## Direction A
Summarize the text about stabilized apartment rents in two sentences.

## Text extract
——————
By comparison, tenants paying the average rent for a stabilized apartment, $1,422, will likely see their rents rise by at most 4 percent, or $50.

Tenant advocates call that a substantial amount for the city’s poorest residents.

“That is a lot for someone making the minimum wage,” Garcia said ahead of the May preliminary vote. “That could mean a MetroCard for a couple of weeks. That might mean your kid gets to go on a trip for school.”

But on average, owners spend an estimated $1,548 a month per stabilized apartment: $992 for operating expenses, as calculated by the rent board, plus $356 for the mortgage and $200 on capital — fees not considered by the board.

That comes to a monthly loss of $126 per unit — and CHIP argues that some of the board’s data on operating expenses, such as property taxes, utilities and insurance, understate current costs.

“There has to be a real conversation happening about what the numbers are, even if it isn’t making up for the losses that are happening this year,” Martin said. “This is a problem that’s going to keep happening year after year.”

Martin suggested that CHIP’s campaign could start a conversation around different systems for making stabilized ownership sustainable — perhaps involving offsets or another process for determining rent hikes.

“We’re getting to a point now where housing costs keep going up and up,” Martin said. “So we have to figure that out.”
——————
## Records to process

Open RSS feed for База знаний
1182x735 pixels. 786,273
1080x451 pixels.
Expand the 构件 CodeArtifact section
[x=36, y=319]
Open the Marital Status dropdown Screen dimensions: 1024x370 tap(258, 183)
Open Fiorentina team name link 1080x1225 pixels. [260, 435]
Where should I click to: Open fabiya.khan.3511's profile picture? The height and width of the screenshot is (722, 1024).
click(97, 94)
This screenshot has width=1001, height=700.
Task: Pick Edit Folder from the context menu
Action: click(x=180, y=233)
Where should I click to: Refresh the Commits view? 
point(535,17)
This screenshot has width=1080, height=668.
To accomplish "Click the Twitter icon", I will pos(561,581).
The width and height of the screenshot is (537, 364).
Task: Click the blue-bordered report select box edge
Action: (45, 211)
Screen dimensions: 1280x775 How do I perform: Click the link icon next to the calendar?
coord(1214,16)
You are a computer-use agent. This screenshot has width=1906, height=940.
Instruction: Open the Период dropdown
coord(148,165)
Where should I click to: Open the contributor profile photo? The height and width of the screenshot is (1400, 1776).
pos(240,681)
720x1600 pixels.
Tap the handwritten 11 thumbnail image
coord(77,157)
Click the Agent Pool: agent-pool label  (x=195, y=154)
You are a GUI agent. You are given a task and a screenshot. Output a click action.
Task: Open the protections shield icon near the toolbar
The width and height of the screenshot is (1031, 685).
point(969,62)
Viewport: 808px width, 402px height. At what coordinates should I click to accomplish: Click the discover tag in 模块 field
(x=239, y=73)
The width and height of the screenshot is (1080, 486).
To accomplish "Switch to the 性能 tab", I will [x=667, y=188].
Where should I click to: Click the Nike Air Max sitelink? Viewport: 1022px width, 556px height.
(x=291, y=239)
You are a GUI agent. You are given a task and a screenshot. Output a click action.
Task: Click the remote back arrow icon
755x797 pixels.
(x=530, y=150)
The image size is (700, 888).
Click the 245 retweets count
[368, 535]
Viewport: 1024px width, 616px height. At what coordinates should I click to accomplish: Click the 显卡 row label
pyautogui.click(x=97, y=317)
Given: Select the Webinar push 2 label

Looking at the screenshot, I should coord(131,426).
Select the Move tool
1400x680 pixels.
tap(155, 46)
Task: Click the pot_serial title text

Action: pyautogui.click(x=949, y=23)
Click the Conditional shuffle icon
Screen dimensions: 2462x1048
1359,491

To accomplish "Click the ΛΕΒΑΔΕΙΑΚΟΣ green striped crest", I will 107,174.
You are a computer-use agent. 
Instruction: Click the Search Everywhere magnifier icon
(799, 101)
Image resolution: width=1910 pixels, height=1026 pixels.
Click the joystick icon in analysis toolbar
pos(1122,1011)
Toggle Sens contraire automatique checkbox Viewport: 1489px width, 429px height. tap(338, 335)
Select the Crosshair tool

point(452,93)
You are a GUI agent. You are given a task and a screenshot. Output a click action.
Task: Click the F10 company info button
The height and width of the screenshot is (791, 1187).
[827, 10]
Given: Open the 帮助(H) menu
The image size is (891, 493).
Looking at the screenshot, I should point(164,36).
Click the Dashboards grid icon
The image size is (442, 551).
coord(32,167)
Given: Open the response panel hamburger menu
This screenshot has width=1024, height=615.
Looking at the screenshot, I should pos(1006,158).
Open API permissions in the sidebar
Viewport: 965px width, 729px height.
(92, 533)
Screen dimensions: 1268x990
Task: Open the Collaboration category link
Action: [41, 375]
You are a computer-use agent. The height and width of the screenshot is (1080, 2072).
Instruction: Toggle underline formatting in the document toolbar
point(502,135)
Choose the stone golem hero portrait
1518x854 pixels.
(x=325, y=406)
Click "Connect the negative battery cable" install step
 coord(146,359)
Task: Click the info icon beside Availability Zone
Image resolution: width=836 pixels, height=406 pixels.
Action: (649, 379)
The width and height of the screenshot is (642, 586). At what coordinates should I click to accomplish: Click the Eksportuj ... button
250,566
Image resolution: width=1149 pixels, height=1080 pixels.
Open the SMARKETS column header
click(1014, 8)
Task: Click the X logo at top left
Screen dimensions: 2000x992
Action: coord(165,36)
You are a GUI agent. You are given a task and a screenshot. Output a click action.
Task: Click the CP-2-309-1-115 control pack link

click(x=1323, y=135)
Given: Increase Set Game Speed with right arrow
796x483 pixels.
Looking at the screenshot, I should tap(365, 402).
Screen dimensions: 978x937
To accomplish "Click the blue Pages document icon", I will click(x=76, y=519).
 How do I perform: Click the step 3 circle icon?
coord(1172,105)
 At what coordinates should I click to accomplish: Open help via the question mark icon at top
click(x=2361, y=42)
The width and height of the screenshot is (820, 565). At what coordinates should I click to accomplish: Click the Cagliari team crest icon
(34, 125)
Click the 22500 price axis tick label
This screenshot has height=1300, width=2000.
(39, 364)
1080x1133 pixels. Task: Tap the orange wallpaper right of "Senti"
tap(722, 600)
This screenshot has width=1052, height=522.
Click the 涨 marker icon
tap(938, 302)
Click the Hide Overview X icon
——————
## Direction B
Return, unchanged, the part of the records that opens with the line containing "Given: Select the Webinar push 2 label" and closes with the line containing "Toggle Sens contraire", including both of those lines.

## Task output A
Tenants paying the average stabilized rent of $1,422 will likely see increases of at most 4 percent, or $50, which tenant advocates call a substantial amount for the city's poorest residents. Owners, however, spend an estimated $1,548 a month per stabilized apartment, a monthly loss of $126 per unit, and Martin suggested that CHIP's campaign could start a conversation about different systems for making stabilized ownership sustainable.

## Task output B
Given: Select the Webinar push 2 label

Looking at the screenshot, I should coord(131,426).
Select the Move tool
1400x680 pixels.
tap(155, 46)
Task: Click the pot_serial title text

Action: pyautogui.click(x=949, y=23)
Click the Conditional shuffle icon
Screen dimensions: 2462x1048
1359,491

To accomplish "Click the ΛΕΒΑΔΕΙΑΚΟΣ green striped crest", I will 107,174.
You are a computer-use agent. 
Instruction: Click the Search Everywhere magnifier icon
(799, 101)
Image resolution: width=1910 pixels, height=1026 pixels.
Click the joystick icon in analysis toolbar
pos(1122,1011)
Toggle Sens contraire automatique checkbox Viewport: 1489px width, 429px height. tap(338, 335)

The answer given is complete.